Waste-to-energy project using German tech launched

BUSINESS MIRROR

MONDAY, 11 JULY 2011 17:44 JOEY PAVIA / CORRESPONDENT


LUBAO, Pampanga—An integrated waste-to-energy technology used in Germany for 30 years and adopted recently in Australia was launched here on Monday, giving Gov. Lilia “Baby” Pineda hope that the province can help solve the province’s problem on solid-waste management.
James Mackay, head of The Mackay Group (TMKG), presented to Pineda and the provincial board, led by Vice Gov. Joseller Guiao the new technology that does away with sanitary landfills.

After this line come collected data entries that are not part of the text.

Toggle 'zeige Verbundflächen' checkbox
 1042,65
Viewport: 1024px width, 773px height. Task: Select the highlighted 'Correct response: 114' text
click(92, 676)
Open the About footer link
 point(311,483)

His group will initially invest $65 million in the first phase of the project expected to employ some 150 local residents.
The TMKG will benefit from generating 22 megawatts of continuous power daily for some 110,000 households in Pampanga. Its project will be fuelled by the average 800 metric tons of garbage generated daily in the province.

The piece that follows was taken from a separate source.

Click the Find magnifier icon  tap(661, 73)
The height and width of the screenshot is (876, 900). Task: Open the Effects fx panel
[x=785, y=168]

Mackay said that their proposed technology is“environment-friendly,” using “total combustion of waste and not burning.”
“There is zero emission from the combustion of garbage using temperatures between 1,200 and 1,800 degrees Celsius,” said Mackay, who partnered with Lubao Mayor Mylene Pineda-Cayabyab, daughter of Pineda, in the project at the material recovery facility (MRF) in barangay Sta. Catalina here.
Shane Mulcahy, executive consultant of TMKG, said they expect to get the necessary permits, including the environment clearance certificate from the Department of Environment and Natural Resources (DENR), “hopefully by August.”
Pineda said the provincial government “welcomes any feasible project on solid waste as long as they are environment-friendly and effective.”
She said that she will personally visit and inspect the same technology in Germany “to ensure its viability and ensure the protection of lives and the environment.”
“The visit in Germany with the DENR and some provincial government heads will be done even if Mackay’s group got all the permits from the government,” said Pineda in an interview after the presentation of the waste-to-energy project at the 24-hectare site owned by the Lubao municipal government.
Mackay said they chose Pampanga in the group’s first-ever project in the country because Pineda “is transparent and willing to solve the big problem on garbage.”
“The deal with the governor and the Lubao mayor will be made public. No under-the-table deal stuff,” added Mackay. He was accompanied by former Tourism Usec. Cynthia Carreon, who also serves as a TMKG consultant for the Pampanga project.
Mackay said “it is a win-win” situation between TMKG and the Pineda administration. The TMKG’s Philippine group is Mackay Green Energy (MGE).  Mackay said the Pampanga government will not be charged any tipping fee.
Art Punzalan, head of the provincial Environment and Natural Resources Office (ENRO), said they allot some P15,000 for one truck to deliver waste at the Kalangitan sanitary landfill in Capas, Tarlac. He added about P8,000 from the truck’s budget goes to the tipping fee charged at the privately-owned landfill.
Punzalan ealier disclosed that the province spends about P500 million on solid-waste management in one year.
The annual total budget of Pampanga is P1.45 billion, according to board member Nestor Tolentino, chairman of the committee on environment, who asked the TMKG to ensure the protection of the environment “so as not to encounter problems with us, green groups and the DENR.”
Mackay disclosed that there is no need for MRFs in their “zero waste-to-energy” project. He added that “raw garbage” brought in by trucks will be delivered at the site near the Catalina dike whose roads are hardly used by motorists. It’s about two kilometers from the Olongapo-Gapan Road in Lubao.
In Germany the Mackay Exner Waste Processing System turns waste into energy, said Mackay.
But in Pampanga, Mackay added, the segregation of raw waste and garbage will also be handled at the site.
“The proposed project in Lubao is an end-to-end solution to the garbage problem in Pampanga,” he added.
“The fuel that is recovered during the waste processing is then used to produce renewable energy by burning it in the Mackay Indirectly Fired Gas Turbine. This technology is the world’s first and has been developed in Australia,” said the TMKG in a statement.
Cayabyab said her family’s friends and allies, including Carrion who was a tourism consultant of then-President and now Second Rep. Gloria Macapagal-Arroyo, helped them get in touch with MacKay’s group.